Garden location: The hills of Lafayette (Contra Costa County), looking north toward Mount Diablo
Garden size: 1.3 acres

Style inspiration: “A refuge for people, plants and wildlife.”

Design and Installation: The Greenbergs built their home on a hillside where non-native grasses had taken over land once cleared for vineyards. Just a few trees were on the property; now there are at least 70. Katherine Greenberg employed a landscape designer to help install some of the larger plants, but has done much of the work herself over the years.

Go-to native plant nursery: California Flora Nursery in Fulton, Sonoma County.

Irrigation: An irrigation system is installed in only the upper acre of the property, with 16 stations, a mix of sprinkler heads, and drip lines. Greenberg runs it manually, only about once a month during the dry season, on cooler days with no wind, to reduce evaporation.

Maintenance: “I am the gardener,” she says. “I can weed the whole property in an hour.” An arborist helps with pruning trees when needed. Greenberg is out in the garden every day that she is home, tending and watching the plants change through the seasons. “It’s pretty self-sustaining at this point. I now take my cues from the plants.”

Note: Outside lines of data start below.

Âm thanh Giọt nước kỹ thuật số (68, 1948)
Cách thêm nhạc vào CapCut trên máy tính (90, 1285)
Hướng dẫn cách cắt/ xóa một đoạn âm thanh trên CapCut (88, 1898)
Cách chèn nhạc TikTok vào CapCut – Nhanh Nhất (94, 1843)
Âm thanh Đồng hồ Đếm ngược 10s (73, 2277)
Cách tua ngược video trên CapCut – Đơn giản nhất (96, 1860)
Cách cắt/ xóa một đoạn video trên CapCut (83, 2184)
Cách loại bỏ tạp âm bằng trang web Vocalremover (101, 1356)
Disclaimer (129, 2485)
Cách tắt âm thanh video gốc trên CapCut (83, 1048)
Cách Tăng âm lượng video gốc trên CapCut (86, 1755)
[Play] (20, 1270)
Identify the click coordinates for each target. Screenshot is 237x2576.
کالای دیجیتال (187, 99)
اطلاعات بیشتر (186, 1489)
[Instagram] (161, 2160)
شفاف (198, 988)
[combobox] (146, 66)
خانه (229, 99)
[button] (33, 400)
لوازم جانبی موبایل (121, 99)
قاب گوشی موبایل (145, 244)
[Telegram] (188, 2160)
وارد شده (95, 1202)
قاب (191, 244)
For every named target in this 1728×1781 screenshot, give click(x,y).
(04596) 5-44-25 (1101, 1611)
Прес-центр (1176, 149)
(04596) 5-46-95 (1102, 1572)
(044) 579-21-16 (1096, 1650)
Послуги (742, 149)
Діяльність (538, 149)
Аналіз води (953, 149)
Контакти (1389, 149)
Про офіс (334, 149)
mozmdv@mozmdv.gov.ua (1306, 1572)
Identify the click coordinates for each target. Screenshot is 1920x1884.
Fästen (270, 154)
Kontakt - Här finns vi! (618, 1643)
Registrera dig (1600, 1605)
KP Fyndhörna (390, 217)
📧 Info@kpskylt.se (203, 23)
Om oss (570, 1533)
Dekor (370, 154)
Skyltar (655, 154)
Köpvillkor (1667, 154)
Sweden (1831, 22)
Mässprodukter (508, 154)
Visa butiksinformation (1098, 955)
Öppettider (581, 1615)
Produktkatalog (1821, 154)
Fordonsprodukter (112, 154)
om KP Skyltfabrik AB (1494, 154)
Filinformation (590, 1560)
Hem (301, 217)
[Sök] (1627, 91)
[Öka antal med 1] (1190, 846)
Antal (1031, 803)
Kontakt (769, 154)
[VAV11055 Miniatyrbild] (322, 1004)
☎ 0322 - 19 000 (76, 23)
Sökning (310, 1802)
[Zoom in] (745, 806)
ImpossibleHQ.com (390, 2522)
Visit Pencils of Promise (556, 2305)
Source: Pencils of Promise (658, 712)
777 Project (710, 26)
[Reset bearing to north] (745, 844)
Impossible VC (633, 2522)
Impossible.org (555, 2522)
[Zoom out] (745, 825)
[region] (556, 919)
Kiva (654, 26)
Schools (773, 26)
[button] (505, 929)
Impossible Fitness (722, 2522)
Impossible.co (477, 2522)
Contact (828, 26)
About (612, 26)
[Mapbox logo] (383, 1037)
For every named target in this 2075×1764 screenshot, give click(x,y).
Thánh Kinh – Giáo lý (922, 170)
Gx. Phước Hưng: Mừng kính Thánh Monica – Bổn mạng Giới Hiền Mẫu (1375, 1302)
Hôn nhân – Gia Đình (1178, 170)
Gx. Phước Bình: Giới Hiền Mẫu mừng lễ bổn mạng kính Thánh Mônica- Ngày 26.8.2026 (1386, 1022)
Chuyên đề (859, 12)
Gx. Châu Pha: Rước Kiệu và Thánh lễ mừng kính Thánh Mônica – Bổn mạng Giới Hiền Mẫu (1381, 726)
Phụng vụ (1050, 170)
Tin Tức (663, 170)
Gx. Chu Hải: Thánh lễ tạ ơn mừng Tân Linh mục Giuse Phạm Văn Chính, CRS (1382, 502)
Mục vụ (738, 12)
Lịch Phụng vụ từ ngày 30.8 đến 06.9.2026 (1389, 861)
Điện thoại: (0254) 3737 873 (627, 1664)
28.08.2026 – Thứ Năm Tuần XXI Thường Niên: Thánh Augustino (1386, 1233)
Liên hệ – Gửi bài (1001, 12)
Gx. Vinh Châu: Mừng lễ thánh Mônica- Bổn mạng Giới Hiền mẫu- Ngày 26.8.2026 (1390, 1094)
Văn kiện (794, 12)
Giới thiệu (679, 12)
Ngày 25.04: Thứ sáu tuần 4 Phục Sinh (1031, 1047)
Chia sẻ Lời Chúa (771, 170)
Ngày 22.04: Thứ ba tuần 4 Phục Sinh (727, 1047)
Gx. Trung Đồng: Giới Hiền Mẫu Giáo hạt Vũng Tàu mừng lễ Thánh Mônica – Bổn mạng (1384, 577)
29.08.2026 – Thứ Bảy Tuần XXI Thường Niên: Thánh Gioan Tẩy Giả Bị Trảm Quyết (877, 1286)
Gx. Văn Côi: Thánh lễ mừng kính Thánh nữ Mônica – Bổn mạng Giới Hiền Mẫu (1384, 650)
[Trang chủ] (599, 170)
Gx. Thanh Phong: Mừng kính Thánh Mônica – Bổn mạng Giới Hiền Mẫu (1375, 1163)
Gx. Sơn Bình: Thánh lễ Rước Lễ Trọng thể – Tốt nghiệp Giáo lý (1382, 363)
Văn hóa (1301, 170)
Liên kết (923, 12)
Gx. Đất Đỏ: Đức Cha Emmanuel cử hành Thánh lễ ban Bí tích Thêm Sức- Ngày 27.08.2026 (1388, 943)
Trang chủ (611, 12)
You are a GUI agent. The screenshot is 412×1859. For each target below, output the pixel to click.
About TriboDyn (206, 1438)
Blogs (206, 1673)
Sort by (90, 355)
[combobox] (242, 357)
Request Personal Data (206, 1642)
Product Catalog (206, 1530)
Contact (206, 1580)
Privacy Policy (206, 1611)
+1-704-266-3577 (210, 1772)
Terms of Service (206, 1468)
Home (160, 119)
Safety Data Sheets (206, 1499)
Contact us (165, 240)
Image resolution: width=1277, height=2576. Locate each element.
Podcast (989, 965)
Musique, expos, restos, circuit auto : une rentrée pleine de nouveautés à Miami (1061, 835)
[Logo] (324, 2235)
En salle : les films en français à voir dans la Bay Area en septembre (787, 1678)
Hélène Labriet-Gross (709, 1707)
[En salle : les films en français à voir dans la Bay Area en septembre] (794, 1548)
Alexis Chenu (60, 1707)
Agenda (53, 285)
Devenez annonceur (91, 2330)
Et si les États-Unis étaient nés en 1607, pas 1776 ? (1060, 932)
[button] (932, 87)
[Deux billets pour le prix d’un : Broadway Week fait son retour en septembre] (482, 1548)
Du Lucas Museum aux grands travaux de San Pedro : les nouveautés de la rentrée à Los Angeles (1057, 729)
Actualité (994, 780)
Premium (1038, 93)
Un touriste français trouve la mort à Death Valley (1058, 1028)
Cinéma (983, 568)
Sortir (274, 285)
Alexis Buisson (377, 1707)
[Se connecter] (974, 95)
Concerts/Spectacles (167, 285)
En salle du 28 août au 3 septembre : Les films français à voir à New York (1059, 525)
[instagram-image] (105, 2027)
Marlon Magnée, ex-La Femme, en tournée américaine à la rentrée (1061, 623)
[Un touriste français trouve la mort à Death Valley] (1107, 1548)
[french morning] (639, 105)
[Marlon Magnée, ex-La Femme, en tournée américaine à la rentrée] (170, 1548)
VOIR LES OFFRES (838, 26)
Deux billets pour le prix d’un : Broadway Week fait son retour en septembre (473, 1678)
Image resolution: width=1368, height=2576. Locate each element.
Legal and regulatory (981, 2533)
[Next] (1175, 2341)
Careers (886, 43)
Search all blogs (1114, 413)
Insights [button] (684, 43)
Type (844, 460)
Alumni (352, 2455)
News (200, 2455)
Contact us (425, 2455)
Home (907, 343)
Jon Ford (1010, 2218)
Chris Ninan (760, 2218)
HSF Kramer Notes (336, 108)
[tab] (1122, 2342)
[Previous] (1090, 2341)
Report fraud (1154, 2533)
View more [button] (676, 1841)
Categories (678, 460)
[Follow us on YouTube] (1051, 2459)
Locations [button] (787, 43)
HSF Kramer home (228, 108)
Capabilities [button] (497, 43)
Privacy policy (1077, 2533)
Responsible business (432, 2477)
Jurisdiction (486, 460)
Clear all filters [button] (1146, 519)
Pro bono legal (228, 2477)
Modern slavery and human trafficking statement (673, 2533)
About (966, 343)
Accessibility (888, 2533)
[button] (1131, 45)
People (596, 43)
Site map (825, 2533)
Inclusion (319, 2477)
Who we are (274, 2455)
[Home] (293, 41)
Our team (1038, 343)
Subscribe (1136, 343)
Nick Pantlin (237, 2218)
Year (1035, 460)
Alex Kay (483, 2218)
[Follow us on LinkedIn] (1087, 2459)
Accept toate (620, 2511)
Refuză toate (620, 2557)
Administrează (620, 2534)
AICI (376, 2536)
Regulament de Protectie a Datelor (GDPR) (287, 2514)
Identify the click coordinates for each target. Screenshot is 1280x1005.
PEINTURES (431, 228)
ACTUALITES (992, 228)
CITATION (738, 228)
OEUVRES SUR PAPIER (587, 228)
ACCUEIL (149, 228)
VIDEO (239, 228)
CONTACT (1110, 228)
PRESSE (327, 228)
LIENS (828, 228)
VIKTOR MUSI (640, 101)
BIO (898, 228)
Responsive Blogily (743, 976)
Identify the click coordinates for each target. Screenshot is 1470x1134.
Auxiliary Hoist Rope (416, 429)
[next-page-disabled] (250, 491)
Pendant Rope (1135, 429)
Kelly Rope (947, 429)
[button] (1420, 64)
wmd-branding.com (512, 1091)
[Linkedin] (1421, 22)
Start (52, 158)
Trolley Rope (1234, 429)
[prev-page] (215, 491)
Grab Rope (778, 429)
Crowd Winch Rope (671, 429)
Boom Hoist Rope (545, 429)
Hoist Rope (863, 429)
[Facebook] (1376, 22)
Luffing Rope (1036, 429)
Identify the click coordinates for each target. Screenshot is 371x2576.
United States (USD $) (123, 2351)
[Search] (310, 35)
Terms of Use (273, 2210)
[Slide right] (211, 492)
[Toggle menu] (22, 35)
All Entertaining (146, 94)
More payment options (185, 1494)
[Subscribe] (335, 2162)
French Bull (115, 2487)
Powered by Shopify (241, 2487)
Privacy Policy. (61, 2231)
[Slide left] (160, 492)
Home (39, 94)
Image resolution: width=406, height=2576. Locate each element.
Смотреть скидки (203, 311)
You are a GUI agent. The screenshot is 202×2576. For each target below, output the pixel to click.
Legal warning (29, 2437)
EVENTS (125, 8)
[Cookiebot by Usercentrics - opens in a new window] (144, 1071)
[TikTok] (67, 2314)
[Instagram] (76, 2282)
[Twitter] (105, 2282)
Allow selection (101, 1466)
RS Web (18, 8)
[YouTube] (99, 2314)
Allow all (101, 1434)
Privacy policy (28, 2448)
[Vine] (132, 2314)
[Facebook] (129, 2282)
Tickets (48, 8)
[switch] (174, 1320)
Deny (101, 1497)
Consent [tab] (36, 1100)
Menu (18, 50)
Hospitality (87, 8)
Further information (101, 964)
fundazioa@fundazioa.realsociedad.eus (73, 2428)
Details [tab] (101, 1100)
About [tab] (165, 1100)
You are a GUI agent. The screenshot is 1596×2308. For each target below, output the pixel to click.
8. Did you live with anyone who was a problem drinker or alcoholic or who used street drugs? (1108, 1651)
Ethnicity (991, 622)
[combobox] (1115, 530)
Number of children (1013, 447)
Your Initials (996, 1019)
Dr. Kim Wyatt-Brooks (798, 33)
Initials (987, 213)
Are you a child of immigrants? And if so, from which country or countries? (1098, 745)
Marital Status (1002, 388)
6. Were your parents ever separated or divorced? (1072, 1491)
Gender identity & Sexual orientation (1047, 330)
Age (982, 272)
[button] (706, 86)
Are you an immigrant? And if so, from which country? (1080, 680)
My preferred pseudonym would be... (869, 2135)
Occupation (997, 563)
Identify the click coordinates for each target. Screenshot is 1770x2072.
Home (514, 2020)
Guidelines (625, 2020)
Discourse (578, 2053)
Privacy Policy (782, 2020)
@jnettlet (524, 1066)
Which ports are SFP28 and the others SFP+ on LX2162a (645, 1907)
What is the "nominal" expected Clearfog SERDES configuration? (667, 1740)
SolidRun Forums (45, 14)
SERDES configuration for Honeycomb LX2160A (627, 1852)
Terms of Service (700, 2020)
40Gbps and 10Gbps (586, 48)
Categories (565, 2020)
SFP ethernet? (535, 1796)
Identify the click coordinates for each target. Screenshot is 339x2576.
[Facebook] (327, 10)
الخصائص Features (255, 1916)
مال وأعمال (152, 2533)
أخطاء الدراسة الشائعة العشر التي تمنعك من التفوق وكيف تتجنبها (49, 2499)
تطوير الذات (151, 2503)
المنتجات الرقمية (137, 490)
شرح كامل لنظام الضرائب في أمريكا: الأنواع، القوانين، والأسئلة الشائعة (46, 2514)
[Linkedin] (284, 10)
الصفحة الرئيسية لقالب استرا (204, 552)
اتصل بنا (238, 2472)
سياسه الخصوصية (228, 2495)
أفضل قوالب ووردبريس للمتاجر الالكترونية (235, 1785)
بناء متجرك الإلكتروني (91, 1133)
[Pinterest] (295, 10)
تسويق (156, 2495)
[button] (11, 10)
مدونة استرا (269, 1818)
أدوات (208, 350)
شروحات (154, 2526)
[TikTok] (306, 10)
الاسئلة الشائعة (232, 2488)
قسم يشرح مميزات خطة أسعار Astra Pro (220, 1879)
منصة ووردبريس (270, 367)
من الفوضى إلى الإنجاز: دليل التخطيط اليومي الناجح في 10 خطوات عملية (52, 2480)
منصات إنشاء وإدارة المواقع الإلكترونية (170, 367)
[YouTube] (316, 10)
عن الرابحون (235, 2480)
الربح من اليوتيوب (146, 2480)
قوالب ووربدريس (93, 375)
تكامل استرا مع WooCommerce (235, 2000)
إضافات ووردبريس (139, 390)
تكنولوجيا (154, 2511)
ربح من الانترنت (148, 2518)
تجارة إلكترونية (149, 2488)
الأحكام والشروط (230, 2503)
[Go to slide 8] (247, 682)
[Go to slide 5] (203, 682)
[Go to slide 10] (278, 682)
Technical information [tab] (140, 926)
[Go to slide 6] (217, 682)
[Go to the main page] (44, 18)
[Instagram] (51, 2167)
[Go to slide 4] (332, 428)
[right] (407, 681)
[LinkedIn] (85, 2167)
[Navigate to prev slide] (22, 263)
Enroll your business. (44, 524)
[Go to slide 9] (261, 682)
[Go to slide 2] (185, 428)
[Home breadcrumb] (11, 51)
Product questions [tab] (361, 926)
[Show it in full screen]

Wildlife spotted: Greenberg welcomes deer into her garden. She also has seen mountain lions, coyotes, foxes, raccoons, frogs, lizards, salamanders, squirrels and “many hungry birds,” including a Cooper’s hawk that nested in the garden. Wild turkeys wander into the pool area; motion-sensing sprinklers are used to keep them out.

Favorite element: The natural elements of the site are incorporated into the whole garden.

Biggest challenge: “Patience!” she says. That also is her advice to anyone starting their own native garden.


  1. So inspiring. What a great testament to the overall value (wildlife support and aesthetics) of California natives.

    1. I am another that is so glad the botanical names are there. I simply don’t think in terms of common names and I have an impossible time figuring out what someone is talking about when they use common names.

  2. Thanks for the inspirational moment! As someone just 3 years into transforming my garden as native sanctuary, it is so great to have the long view.

  3. Beautiful garden! As an evacuee of the Kincade fire (and so thankful to the firefighters- our property was spared), I am most interested in fire-resilient CA native plants. Are there any examples in the Greenberg Garden? Our climate is very similar to theirs, except that madrones grow well here.
    Sadly, manzanita is a no-no, according to our Geyserville fire dept., but plants that can handle drip irrigation in the dry season are good. The fire dept. approved of our drip-irrigated penstemon, native Rudbeckia, yarrow, monkeyflower, blue flax, sages , etc But what fire-resilient CA native shrubs would survive with occasional drip irrigation? We have to replace our manzanitas near the house. We have a native budleya and a lavatera that can handle summer irrigation, but that’s all I’ve grown so far.
    Thank you, and be safe.

  4. Thanks for the inspiration. I tried going native about 5 years ago but over the last two years I’m seeing lots of plant mortality and very limited growth (baccharis pigeon point, ceanothus Joyce Coulter, Eriogonum fasciculatum ‘Warriner Lytle’, toyons, oaks, and more all suffering) . Did you see anything like this? Any suggestions or insights much appreciated.

    1. Scott,
      I am about to embark on turning our front yard all native, and plan to include many of the plants you mention. Now I’m worried! (-; I’m sure you’ve heard, as I have, that many natives are killed by overwatering or repeated drip watering. Could this be the problem? Maybe a neighbor’s watering regime is making your soil too wet? We’ve got heavy clay so that is sure to be an issue for me. I also have read that baccharis can look better/live longer with dramatic pruning to the ground (coppicing).
      Good luck to you. If you do figure out the problem, we would all love a followup post. Always trying to learn!

  5. Barbara – very interesting. I think it is going to take us a while to separate the opinion from the facts, regarding fire safe landscaping. The CNPS booklet is a great beginning.

    Just wondered – What is “a native budleya?”